ABOUT WOVEN PLANET GROUP
Woven Planet Group (Woven Planet) represents a carefully curated blend of expertise and resources dedicated to bringing the vision of “Mobility to Love, Safety to Live” to life. Through innovations and investments in automated driving, robotics, smart cities, and more, we are transforming how humankind lives, works, and moves. We exist to design, build, and deliver secure, connected, and sustainable mobility solutions that benefit all people worldwide. Founded in 2018 as Toyota Research Institute – Advanced Development (TRI-AD), Woven Planet is composed of four complementary companies: Woven Planet Holdings, Woven Core, Woven Alpha, and Woven Capital.
Visit us to learn more: https://www.woven-planet.global/
The security assurance team at Woven Planet is responsible for managing security risks. on the cutting edge of many challenging security problems. We identify emerging security threats in autonomous vehicles and help design more secure systems. We work closely with internal platform teams to provide a secure development environment through tooling and automation, allowing developers to innovate quickly without compromising security.
WHO ARE WE LOOKING FOR?
Do you have experience handling enterprise security risks end-to-end, identifying gaps in compliance, and building information security policies?
We are looking for experienced information security risk specialists who are passionate about compliance, governance, and risk management to ensure Woven Planet has an appropriate level of risk and remains compliant to applicable regulations.
The successful candidate is one with extensive experience in working with various security/privacy/data standards and regulations such as NIST Cybersecurity Framework and ISO27001 to identify and surface risks quickly, and drive remediation across Woven Planet. Proficiency in regulations/standards to manage information security risks such as NIST Risk Management Framework (RMF) is also required. In addition, a good understanding of privacy laws and regulations such as GDPR, CCPA/CPRA and APPI is a big plus.
Woven Planet Security demands high standards, so a passion and discipline around security and delivery is critical. A high level of ownership and accountability is a must.
Conduct information security risk assessments for Woven Planet businesses
Operate the third party security risk management process
Coordinate assessments against key regulatory and framework guidance for cloud cybersecurity controls
Operate an internal data governance program and associated privacy risk assessments
Execute security audit programs to identify gaps in controls and processes and drive remediation efforts
Work closely with the security team members, other security leaders as well as Woven Planet leadership to create and maintain information security standards that are concise, actionable, and easy to understand for our customers.
Maintain Information Security program documents that describe the function.
Maintain compliance programs to ISO 27001 & 21434, NIST CSF, APPI/CCPA/GDPR.

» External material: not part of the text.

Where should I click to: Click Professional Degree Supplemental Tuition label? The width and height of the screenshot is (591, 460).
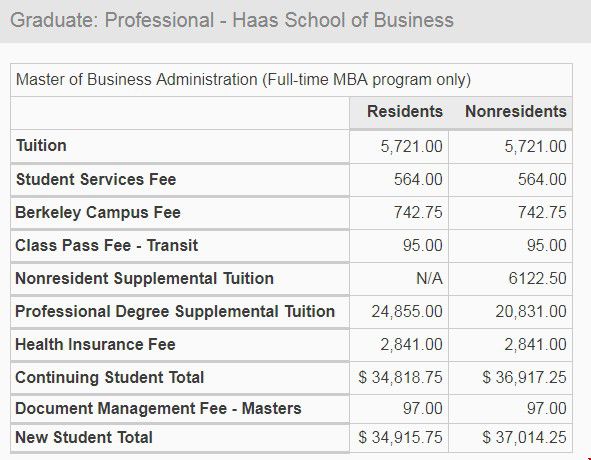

5+ years of hands-on technical experience as a security engineer or software engineering
3+ years of experience within Information Risk Management, IT audit or Security Governance function
Excellent written and verbal communication skills
Deep insight of common threat actor methodologies, OWASP Top10 vulnerabilities as well as MITRE ATT&CK.
Experience in IT auditing and technical assessments of networks, operating systems, cloud environments
Hands on experience configuring GRC tools
Experience with agile and good knowledge of DevOps, and how they impact risk management and compliance
Proven record of building and implementing NIST CSF/RMF
Experience building enterprise governance, risk, and compliance programs
Proven record of meeting PIPL such as APPI, CCPA, GDPR security and privacy requirements
Hands on experience in compliance automation
Hands on experience with AWS
Hands on experience with vulnerability scan and penetration test
If you are currently located at outside of Japan, don’t worry, we’ll set an interview over Google Hangout Meet or Skype.
WHAT WE OFFER
・Competitive Salary – Based on skills and experience
・Work Hours – Flexible working time with NO core-hours
・Paid Holiday – 20 days per year (prorated)
・Sick Leave – 6 days per year (prorated)
・Holiday – Sat & Sun, Japanese National Holidays, and other days defined by the company
・Japanese Social Security – all applicable (Health Insurance, Pension, Workers’ Comp, and Unemployment Insurance, Long-term care insurance)
・In-house Training Program (software study/language study)
By submitting your application you agree to the following terms:
・We are an equal opportunity employer and value diversity.
・We pledge that any information we receive from candidates will be used ONLY for the purpose of hiring assessment.